HRRS

Onlinezeitschrift für Höchstrichterliche Rechtsprechung zum Strafrecht

Dezember 2022
23. Jahrgang
PDF-Download

III. Strafzumessungs- und Maßregelrecht


Entscheidung

1250. BGH 6 StR 279/22 - Beschluss vom 9. August 2022 (LG Braunschweig)

Vergewaltigung (Strafzumessung: Tätigkeit der Geschädigten als Prostituierte).

§ 177 Abs. 6 StGB

1. Der 6. Strafsenat könnte sich der Bewertung nicht anschließen, dass es regelmäßig geeignet sei, die Tat in einem milderen Licht erscheinen zu lassen, wenn die Geschädigte als Prostituierte arbeite und sich vor der Tat zum geschützten Geschlechtsverkehr mit dem Angeklagten bereiterklärt habe.

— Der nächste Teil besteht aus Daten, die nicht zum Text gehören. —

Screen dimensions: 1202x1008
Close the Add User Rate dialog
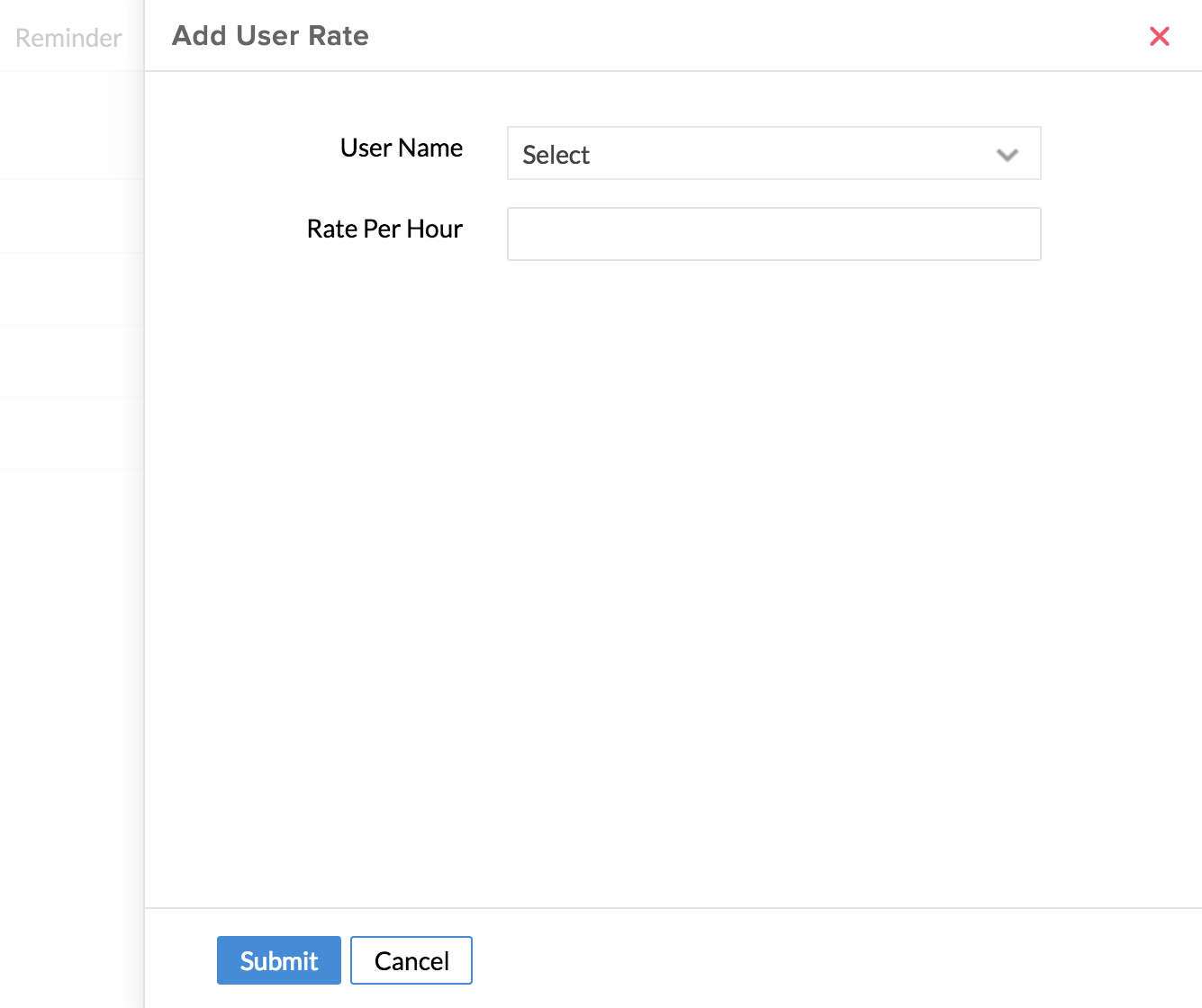[x=1160, y=36]
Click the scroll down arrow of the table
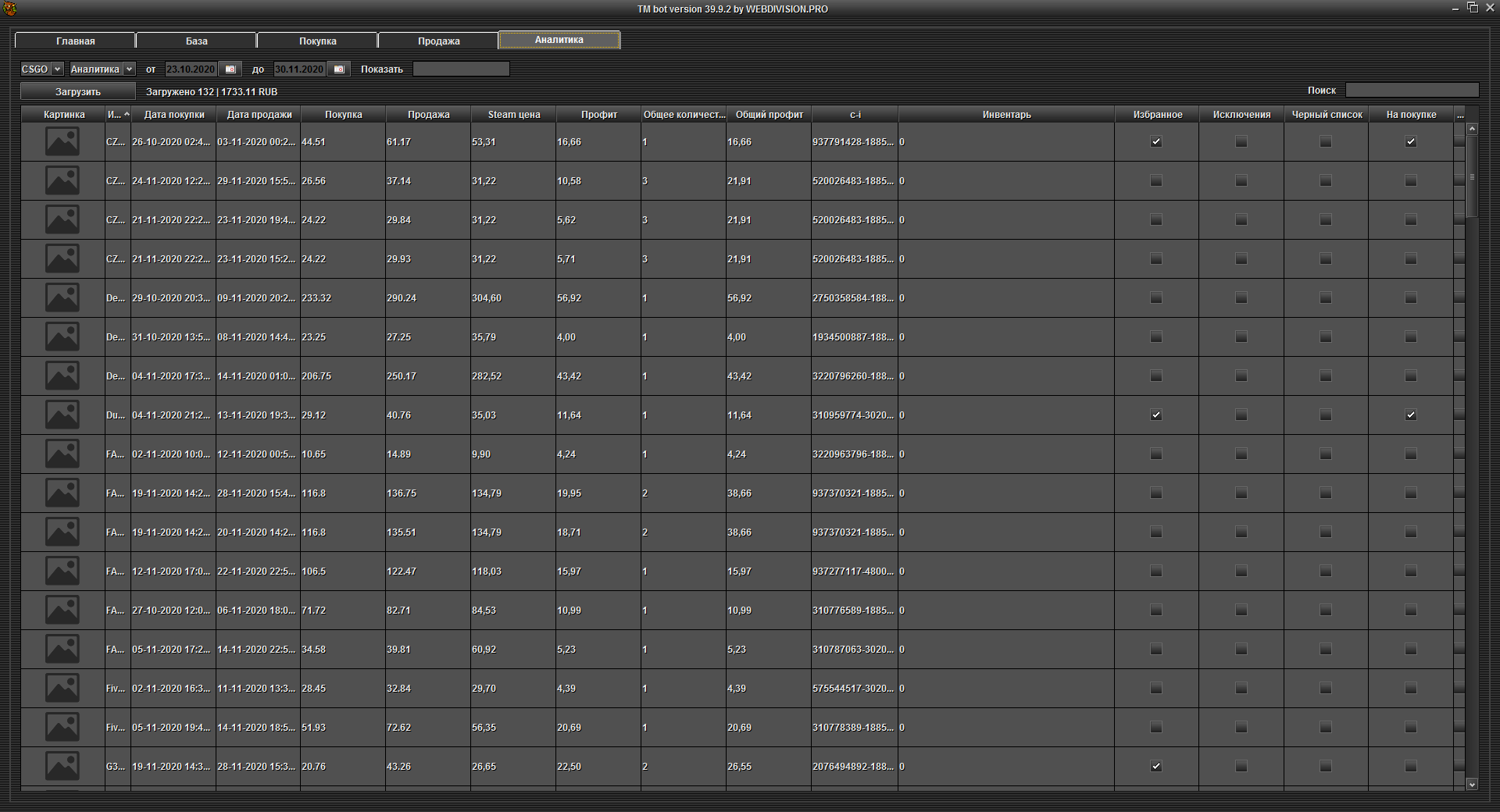Image resolution: width=1500 pixels, height=812 pixels. (x=1472, y=784)
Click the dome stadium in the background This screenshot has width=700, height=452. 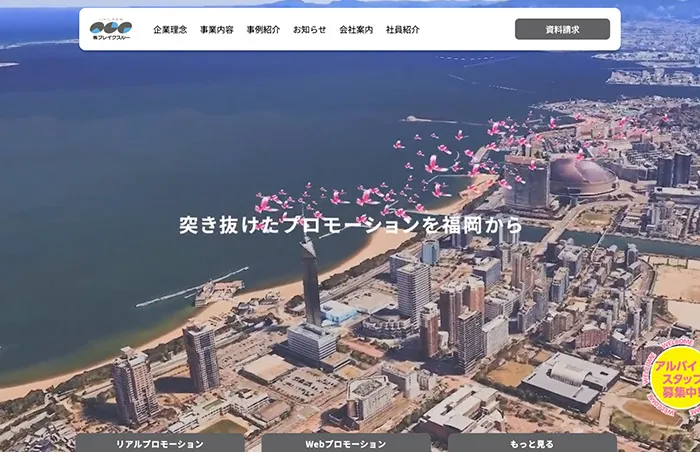click(582, 177)
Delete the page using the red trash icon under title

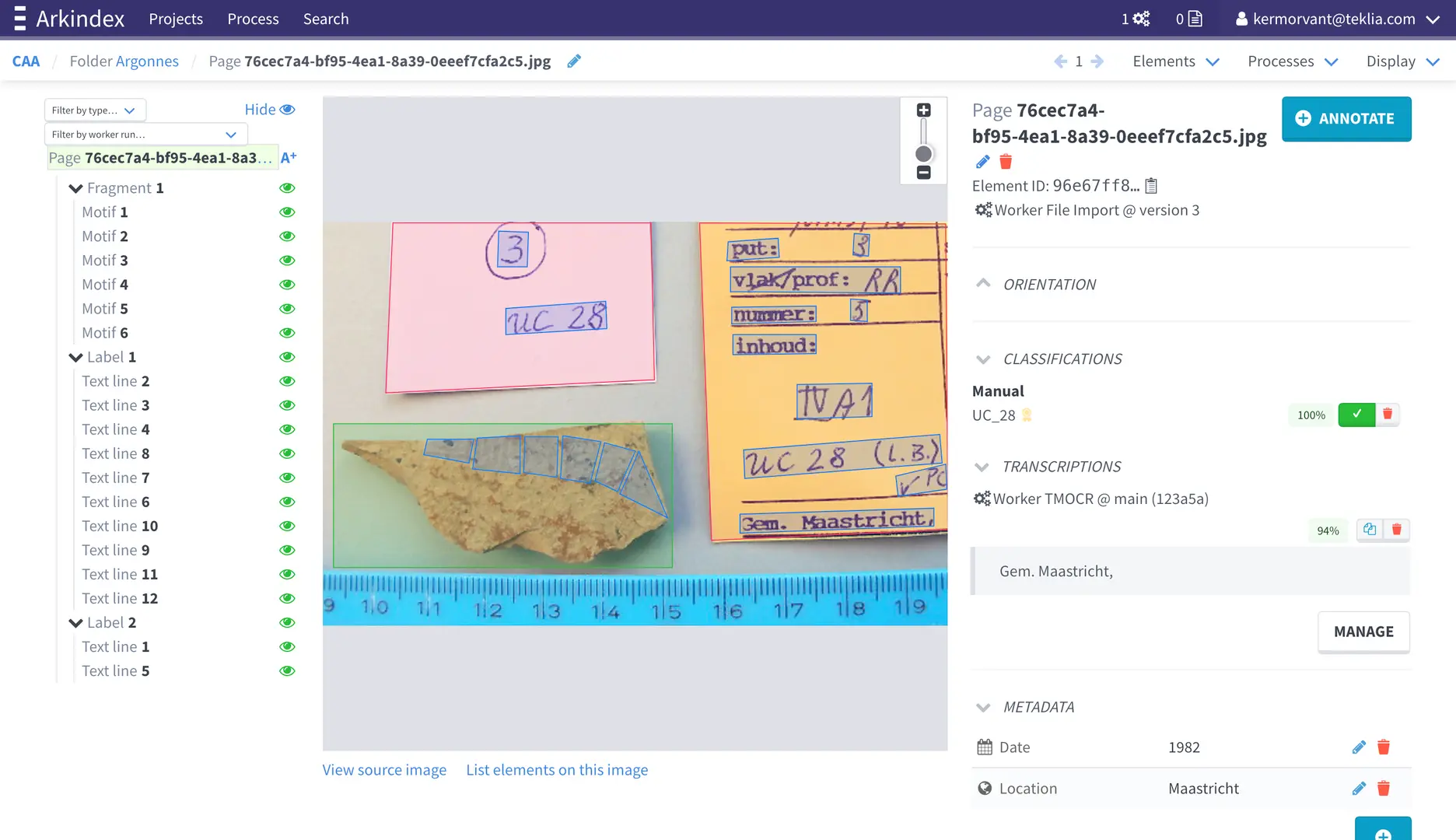1006,162
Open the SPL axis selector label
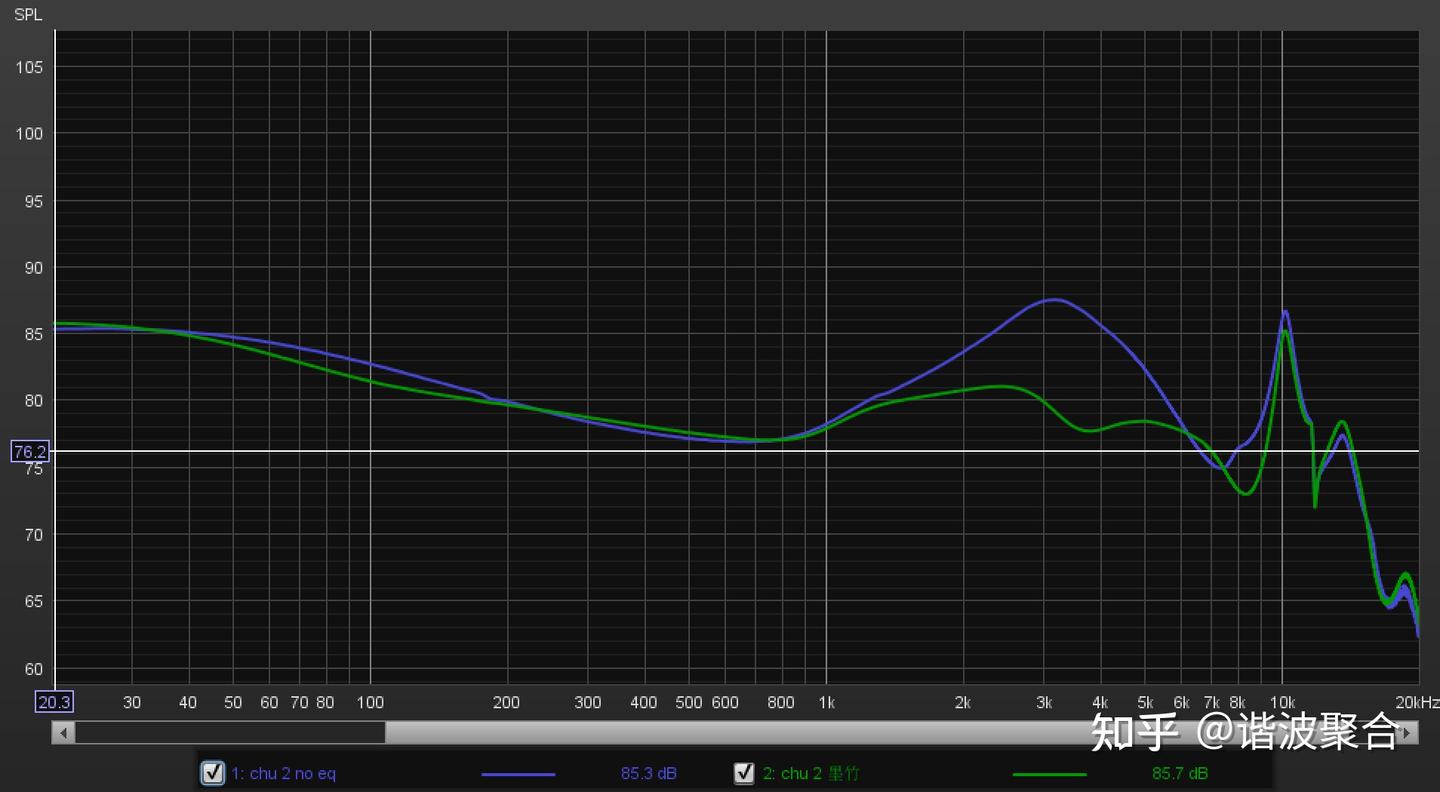 (28, 15)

2. Der vom Gesetzgeber unterschiedslos erstrebte Schutz der sexuellen Selbstbestimmung ist mit einer regelhaften Differenzierung zwischen einer Prostituierten und einer „unbescholtenen Frau“ unvereinbar.


Entscheidung

1207. BGH 3 StR 175/22 – Beschluss vom 22. September 2022 (LG Aurich)

Erweiterung Einziehung von Taterträgen (Feststellungen zur anderen rechtswidrigen Tat); Einziehung von Tatmitteln (Ermessensentscheidung; Tatobjekt bei Geldwäsche); Einziehung gegenüber Organen (Zurechnung der Handlungen von Vertretern; Erlöschen von Rechten am Einziehungsgegenstand).

§ 73 StGB; § 74 StGB; 74e StGB; 75 StGB; § 261 Abs. 7 StGB aF

1. Vor dem Hintergrund der Motive des Gesetzgebers und dem strafähnlichen Charakter der Einziehung nach § 74 Abs. 2 und 3 StGB liegt eine Ausweitung des Personenkreises in den Fällen der Zurechnung von Handlungen natürlicher Personen über die gesetzlich geregelten Konstellationen in § 74e StGB (Leitungspersonen von Organen) hinaus fern.

2. Die Zurechnungsvorschrift in § 74e StGB sowie ihre Grenzen gelten ebenso für die Regelung des § 75 Abs. 2 Satz 3 StGB. Obschon die Zurechnungsnorm des § 74e StGB nicht ausdrücklich auf § 75 StGB Bezug nimmt, folgt die Anwendbarkeit aus der Regelungssystematik.